Standing at the Crossroads of Life
by Deacon Christine Maddux
When I first visited Cashiers almost 30 years ago, I was charmed by the beauty of the area, the friendliness of the people, and the interesting shops and restaurants. At the time I lived in Minnesota, and had absolutely no inkling that God would take me on a long and winding road leading back here, where I now happily serve as a deacon at Christ Anglican Church, just east of The Crossroads. As you see, I have learned to give directions from The Crossroads. It is much the same when we seek spiritual direction.
Sometimes we find ourselves at an interior crossroads wondering, “Where am I? How did I get here? Which way should I turn? Which road leads to my desired destination? What landmarks will assure me that I’m going the right way? Where can I get directions?”
Not all sources of spiritual direction are reliable, just as not all sources of physical directions are reliable.
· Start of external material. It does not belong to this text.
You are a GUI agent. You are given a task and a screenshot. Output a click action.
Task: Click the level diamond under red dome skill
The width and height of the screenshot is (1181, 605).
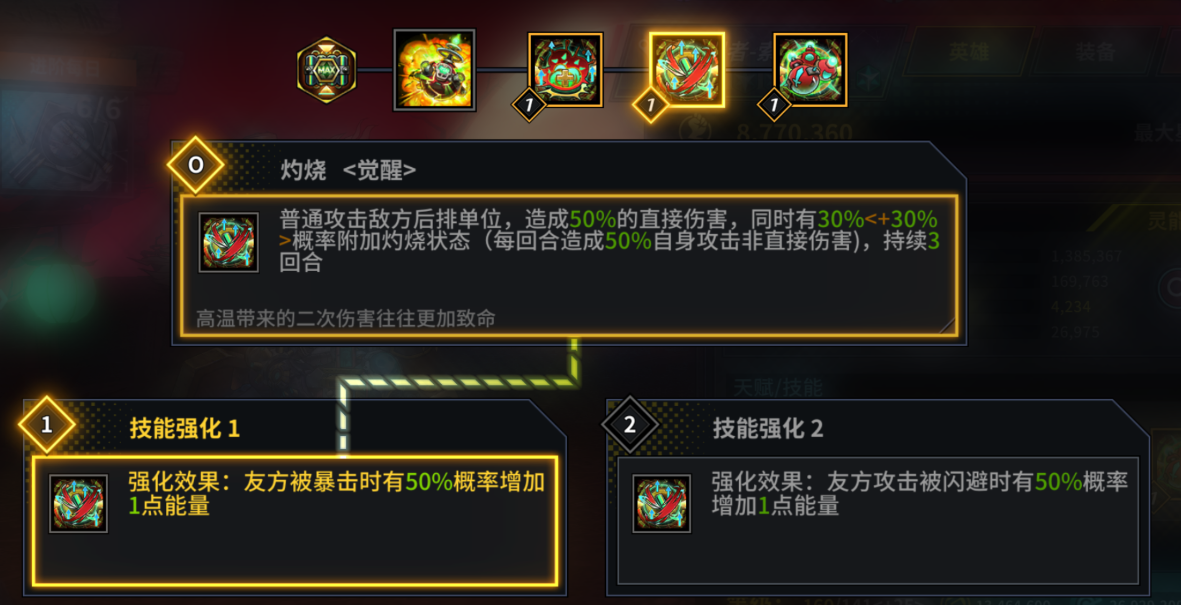click(529, 106)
Ask a tourist who is unfamiliar with the area for directions, and although they may mean well, they might be entirely wrong. Or, one person’s “just down the road” may actually be 10 miles down the road.
Even GPS can fall short, as it did when I asked it to guide me to the Fishes and Loaves Food Pantry for our church’s month of volunteering there. My GPS got me to Frank Allen Road, but when it announced “the destination is on your left”, I could see that it was clearly not on my left. Thankfully, I knew what I was looking for from the photo on the ministry website, so I drove on with faith that the ascending address numbers would eventually lead to my destination.
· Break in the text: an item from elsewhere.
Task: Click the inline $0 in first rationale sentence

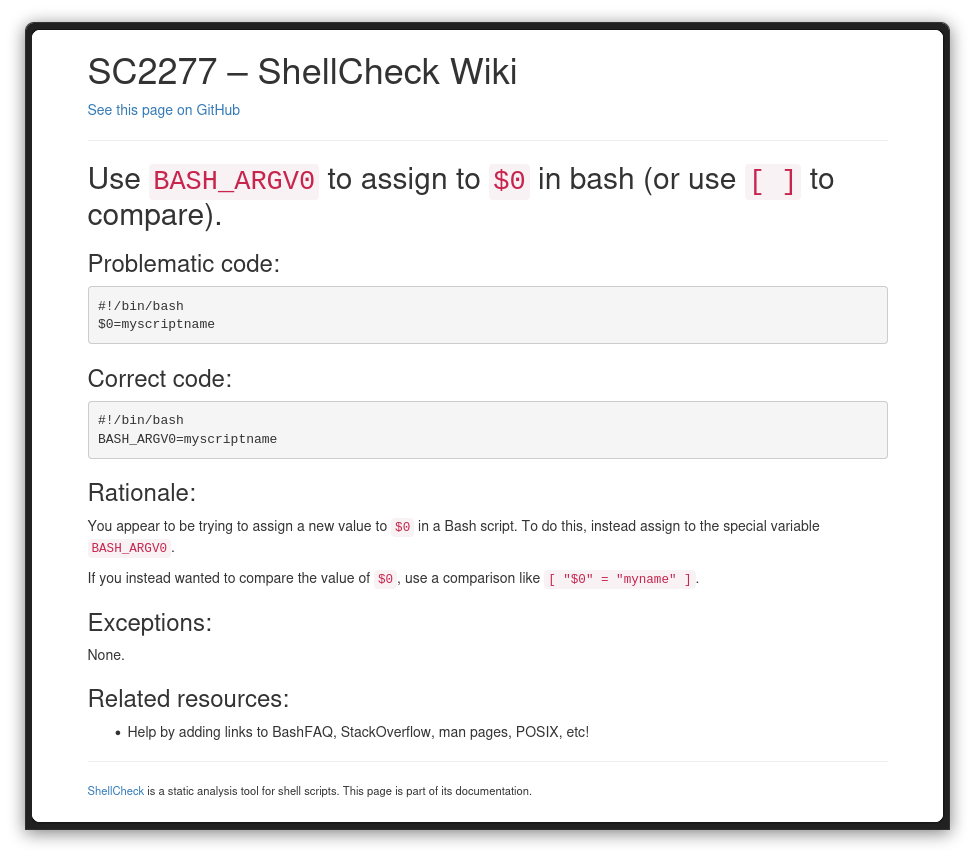Action: (x=402, y=527)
Just as we can be misled by unreliable sources of physical direction, we can also be misled by unreliable spiritual sources. You may have heard it said, “All spiritual roads lead to God.” Given all the contradictory claims of various religions, that is as logical as saying “All physical roads lead to the Cashiers Post Office.”
Some people rely on a spiritual compass of their own design, by which they follow whatever path sincerely seems right to them. But what if that path is based on something that is just not true? The truth does matter. One may sincerely believe he or she is on the road to Ingles; but that doesn’t change the fact that by staying on it they will end up in Glenville.
The Christian faith is based on the One who declared, “I am the way, and the truth, and the life. No one comes to the Father except by me” [John 14:6]. A follower of Christ can be confident that He will provide absolutely reliable direction for the right path at any of life’s crossroads. He lovingly bids us, “Ask and it will be given to you, seek and you shall find, knock and the door shall be opened to you” [Matthew 7:7]. His directions come through prayerful reading of the Bible, which has proved reliable for more than 3,000 years. It is teeming with spiritual direction, including, “Thus says the Lord: ‘Stand by the roads, and look, and ask for the ancient paths, where the good way is; and walk in it, and find rest for your souls’“ [Jeremiah 6:16].